Aplasia and hypoplasia of the mandibular condyle is secondary to non-development or underdevelopment of the condyle and can be congenital or acquired. Congenital aplasia or hypoplasia of the mandibular condyles is a rare anomaly and usually occurs as a part of more widespread 1st and 2nd branchial arch anomalies (e.g., Treaher-Collins syndrome). Acquired condylar hypoplasia may be secondary to local factors (trauma, infection, radiation) or systemic factors (toxic agents, rheumatoid arthritis, mucopolysaccharoidosis)[26]. Traumatic vaginal delivery has been implicated as a cause of hypoplasia[27]. Hypoplasia may involve one or both of the condyles. Unilateral disease produces mandibular rotation or tilt and associated facial asymmetry. The diagnosis of bilateral condylar hypoplasia may be delayed secondary to facial symmetry. Hypoplastic condyles are frequently complicated with ankylosis[28].

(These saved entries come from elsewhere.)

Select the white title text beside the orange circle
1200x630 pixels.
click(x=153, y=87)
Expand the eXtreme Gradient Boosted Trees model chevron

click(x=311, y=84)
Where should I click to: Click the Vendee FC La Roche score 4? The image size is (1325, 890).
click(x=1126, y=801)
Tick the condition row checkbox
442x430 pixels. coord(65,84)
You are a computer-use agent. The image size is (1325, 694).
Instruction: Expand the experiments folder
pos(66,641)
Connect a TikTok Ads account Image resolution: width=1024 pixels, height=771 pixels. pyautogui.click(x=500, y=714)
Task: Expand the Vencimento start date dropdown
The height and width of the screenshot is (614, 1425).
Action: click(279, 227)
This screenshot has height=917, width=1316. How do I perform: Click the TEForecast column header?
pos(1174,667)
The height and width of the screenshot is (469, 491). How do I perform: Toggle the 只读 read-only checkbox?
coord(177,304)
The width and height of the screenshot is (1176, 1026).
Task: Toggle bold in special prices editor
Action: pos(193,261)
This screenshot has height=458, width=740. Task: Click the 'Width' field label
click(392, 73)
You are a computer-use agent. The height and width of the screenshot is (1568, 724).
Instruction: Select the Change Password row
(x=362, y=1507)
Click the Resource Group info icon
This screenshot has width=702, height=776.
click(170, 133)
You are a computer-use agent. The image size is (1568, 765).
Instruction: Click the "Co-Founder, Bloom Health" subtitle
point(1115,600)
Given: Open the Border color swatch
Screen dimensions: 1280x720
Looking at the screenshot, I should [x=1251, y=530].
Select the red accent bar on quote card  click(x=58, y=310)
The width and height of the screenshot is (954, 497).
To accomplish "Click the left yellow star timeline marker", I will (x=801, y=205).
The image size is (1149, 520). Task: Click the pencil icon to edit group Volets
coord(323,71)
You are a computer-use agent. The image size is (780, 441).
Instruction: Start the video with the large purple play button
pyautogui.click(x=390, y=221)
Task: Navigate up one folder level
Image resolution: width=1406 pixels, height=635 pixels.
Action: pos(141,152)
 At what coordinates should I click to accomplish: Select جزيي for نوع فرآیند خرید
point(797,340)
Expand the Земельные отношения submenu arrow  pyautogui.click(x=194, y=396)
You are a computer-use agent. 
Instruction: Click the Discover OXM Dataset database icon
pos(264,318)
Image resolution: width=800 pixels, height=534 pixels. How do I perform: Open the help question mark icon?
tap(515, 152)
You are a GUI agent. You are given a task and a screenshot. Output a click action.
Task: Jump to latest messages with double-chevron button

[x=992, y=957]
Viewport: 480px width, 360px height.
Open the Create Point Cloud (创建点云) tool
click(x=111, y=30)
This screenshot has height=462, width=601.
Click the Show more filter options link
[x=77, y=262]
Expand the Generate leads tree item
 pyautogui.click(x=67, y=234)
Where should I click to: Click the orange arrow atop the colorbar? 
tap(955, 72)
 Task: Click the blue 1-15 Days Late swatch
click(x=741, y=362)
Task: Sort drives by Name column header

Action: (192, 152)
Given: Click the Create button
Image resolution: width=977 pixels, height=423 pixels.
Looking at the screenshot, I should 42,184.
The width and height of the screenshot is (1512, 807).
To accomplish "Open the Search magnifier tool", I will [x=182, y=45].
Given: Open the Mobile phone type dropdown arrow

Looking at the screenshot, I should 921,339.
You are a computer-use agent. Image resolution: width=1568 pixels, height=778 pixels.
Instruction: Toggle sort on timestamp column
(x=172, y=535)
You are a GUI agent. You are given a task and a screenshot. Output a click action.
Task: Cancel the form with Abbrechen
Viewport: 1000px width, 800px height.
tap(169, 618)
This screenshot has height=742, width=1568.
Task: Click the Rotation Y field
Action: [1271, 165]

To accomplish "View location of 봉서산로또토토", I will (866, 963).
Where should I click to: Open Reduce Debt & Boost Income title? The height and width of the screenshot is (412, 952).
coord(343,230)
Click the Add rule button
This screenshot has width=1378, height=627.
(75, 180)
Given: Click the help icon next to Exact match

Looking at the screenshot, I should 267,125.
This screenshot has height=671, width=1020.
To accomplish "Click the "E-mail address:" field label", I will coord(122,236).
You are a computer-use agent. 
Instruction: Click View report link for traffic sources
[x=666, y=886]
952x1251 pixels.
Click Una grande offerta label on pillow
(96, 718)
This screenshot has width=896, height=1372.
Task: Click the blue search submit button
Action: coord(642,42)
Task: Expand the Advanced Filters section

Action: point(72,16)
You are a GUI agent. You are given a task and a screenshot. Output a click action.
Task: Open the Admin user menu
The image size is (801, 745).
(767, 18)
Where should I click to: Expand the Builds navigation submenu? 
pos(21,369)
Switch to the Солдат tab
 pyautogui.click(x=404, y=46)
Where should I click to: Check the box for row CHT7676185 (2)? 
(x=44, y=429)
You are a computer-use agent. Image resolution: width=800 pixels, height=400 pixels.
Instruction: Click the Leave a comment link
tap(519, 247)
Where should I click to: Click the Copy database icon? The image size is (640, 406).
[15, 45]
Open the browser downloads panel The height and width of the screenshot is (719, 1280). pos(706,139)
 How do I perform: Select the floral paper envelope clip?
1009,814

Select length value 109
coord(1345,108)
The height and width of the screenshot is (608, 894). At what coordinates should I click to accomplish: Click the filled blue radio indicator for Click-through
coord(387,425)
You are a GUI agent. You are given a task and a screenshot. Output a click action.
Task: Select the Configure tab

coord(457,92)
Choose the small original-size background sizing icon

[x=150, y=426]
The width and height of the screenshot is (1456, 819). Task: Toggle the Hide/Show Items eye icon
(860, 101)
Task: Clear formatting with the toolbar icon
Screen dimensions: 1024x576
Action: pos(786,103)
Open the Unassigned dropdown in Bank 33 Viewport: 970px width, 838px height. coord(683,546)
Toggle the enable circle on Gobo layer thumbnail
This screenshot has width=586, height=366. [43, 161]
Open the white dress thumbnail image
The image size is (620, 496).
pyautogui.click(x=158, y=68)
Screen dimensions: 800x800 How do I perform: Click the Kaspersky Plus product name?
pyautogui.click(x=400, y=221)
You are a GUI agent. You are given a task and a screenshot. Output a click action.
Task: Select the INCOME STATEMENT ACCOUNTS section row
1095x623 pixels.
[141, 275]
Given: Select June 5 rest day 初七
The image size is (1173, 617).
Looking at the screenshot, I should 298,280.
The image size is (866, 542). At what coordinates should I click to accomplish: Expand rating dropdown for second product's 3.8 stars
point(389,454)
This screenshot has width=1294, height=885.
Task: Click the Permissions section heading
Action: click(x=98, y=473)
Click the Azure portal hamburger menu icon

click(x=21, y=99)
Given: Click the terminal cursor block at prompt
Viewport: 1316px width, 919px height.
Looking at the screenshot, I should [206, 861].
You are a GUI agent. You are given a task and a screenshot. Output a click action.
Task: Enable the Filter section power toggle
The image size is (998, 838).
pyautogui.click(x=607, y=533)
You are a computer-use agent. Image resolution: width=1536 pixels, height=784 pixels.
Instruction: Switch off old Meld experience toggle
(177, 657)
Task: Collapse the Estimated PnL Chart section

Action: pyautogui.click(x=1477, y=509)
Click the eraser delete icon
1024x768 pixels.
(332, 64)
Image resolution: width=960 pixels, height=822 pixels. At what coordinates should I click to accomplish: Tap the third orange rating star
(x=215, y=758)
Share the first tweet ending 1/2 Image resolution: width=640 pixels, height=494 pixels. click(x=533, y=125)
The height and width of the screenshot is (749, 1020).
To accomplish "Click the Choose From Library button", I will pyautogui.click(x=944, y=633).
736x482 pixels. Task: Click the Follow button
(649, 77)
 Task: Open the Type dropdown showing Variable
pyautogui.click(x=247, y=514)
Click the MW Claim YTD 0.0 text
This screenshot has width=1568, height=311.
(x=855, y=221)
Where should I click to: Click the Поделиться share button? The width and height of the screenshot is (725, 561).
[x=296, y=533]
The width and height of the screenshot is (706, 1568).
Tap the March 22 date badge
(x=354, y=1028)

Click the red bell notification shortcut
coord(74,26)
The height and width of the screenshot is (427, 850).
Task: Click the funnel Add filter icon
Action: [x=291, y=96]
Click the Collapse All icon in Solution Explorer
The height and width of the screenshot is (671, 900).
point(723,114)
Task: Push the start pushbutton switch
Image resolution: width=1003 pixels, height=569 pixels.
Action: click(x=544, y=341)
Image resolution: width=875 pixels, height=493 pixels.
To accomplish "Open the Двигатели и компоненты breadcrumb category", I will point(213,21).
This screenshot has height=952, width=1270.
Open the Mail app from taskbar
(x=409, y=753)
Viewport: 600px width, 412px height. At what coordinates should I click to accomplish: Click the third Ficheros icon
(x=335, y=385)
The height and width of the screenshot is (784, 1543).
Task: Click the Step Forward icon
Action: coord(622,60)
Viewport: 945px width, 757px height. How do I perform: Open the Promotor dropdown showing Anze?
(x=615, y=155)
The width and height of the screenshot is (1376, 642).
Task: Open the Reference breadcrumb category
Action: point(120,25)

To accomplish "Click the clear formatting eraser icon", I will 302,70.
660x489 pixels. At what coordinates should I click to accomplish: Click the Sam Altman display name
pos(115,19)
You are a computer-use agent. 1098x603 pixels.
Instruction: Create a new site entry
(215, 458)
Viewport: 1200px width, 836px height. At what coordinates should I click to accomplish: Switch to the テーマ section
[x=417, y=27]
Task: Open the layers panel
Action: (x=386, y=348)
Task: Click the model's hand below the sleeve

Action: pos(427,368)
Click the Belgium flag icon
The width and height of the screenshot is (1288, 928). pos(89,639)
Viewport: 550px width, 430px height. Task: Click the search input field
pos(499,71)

Idiopathic condylar resorption

Idiopathic condylar resorption (a.k.a. condylysis or ‘cheerleader syndrome’) is primarily a disease of TMJ affecting teenage girls. There is rapidly progressive condylar erosion resulting in widening of the joint space with the chin becoming less prominent from retrognathia[29]. Many causes have been hypothesized including estrogen influence on osteogenesis, avascular necrosis, and TMJ internal derangement. Orthognathic surgery has been implicated as a cause of the disease but also is one of the corrective approaches for idiopathic condylar resorption (Figure 3C).

Condylar hyperplasia

Condylar hyperplasia is a rare disorder characterized by increased volume of the mandibular condyle, and is frequently associated with increased volume of the ramus and mandibular body[30]. Condylar hyperplasia is usually a unilateral process. This disease presents in the second and third decades of life during brisk periods of osteogenesis suggesting a hormonal influence upon the growth disturbance. Trauma has also been implicated in asymmetric condylar hyperplasia due to hypervascularity during healing producing inducing excessive osteogenesis. The hyperplasia produces facial asymmetry with the chin rotating away from the affected side[30]. Resection of the hyperplastic condyle causes the abnormal growth to cease and restores facial symmetry (Figure 3D).

Extensive pneumatization

Extensive pneumatization of the mastoid bone can involve the glenoid fossa and articular eminence. Knowledge of extensive neumatization is necessary prior to surgery to prevent perforations. Complications can occur during TMJ surgery due to forceful flap retraction, dissection or with placement of screws in cases where fossa- eminence prostheses are required[31,32]. Pneumatization can also provide a path of minimal resistance and facilitate the spread of pathological tumors, inflammation, infection or fracture into the joint. For these reasons, a CT must be performed prior to TMJ surgery when extensive pneumatization is detected in the panoramic radiographs[31,32] (Figure 3E).